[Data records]

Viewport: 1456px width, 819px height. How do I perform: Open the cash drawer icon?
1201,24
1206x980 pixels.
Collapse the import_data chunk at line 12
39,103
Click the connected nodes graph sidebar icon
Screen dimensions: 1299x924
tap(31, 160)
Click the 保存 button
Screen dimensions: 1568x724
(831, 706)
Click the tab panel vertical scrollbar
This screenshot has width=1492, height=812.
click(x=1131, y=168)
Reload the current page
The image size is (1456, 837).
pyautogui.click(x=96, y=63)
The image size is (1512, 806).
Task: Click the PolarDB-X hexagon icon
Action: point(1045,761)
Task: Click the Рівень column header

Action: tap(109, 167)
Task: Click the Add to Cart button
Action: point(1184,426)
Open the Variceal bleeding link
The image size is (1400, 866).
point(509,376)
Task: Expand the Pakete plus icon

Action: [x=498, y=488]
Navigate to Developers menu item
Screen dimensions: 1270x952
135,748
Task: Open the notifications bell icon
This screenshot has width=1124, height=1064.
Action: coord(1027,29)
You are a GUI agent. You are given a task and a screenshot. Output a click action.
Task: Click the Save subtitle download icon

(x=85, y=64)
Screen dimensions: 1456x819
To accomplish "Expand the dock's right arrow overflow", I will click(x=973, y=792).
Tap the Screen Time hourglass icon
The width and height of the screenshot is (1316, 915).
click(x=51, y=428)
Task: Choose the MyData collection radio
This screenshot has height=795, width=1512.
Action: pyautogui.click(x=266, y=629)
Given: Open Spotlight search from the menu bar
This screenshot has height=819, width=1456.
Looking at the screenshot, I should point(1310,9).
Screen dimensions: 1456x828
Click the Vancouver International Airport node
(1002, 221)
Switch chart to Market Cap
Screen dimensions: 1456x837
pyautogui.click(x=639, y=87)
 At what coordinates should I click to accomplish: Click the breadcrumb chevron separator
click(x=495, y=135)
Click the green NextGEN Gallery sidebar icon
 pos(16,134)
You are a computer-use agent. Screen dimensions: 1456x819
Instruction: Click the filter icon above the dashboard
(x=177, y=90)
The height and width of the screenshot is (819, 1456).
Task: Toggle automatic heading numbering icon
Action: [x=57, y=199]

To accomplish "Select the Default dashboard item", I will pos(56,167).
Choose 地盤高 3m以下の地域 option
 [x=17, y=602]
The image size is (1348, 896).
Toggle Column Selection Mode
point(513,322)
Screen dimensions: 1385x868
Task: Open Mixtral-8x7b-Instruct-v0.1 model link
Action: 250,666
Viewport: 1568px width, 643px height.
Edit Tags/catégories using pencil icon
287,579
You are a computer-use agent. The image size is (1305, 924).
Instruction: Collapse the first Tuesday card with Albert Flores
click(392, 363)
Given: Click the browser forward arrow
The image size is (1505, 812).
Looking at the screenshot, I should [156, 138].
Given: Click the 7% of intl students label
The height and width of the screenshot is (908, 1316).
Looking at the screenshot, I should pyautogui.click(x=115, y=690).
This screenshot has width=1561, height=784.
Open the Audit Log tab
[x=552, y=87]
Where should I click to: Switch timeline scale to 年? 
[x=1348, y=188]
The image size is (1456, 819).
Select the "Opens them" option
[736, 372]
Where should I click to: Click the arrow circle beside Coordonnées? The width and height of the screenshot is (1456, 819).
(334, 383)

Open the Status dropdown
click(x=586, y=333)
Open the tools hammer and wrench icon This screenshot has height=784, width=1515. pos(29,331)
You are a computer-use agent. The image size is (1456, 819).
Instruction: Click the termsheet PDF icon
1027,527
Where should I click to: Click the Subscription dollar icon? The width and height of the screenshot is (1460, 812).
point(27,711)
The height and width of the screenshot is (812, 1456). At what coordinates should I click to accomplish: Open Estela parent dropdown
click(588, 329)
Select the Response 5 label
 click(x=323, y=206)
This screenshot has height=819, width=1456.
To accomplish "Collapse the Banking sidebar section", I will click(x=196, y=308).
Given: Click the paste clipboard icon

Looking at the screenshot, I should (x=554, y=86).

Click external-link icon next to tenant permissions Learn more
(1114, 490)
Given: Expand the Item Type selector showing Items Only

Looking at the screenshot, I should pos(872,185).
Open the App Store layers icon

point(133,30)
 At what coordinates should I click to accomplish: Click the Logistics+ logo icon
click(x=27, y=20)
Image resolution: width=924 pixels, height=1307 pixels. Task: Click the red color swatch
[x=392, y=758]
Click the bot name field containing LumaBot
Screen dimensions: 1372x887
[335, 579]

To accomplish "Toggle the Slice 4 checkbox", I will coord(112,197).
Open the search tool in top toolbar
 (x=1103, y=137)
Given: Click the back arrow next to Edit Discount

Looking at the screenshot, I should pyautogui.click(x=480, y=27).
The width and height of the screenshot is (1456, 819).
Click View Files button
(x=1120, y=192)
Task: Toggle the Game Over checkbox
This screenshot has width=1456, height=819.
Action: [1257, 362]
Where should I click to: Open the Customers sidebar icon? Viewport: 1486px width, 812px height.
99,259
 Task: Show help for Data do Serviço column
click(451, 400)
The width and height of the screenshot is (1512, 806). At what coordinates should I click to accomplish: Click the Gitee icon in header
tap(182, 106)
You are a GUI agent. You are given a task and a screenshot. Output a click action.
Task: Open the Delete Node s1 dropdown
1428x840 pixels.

» What the task requires: Among these entries, how many lines include the string "computer"? Reply with the number by itself.

» Task result: 3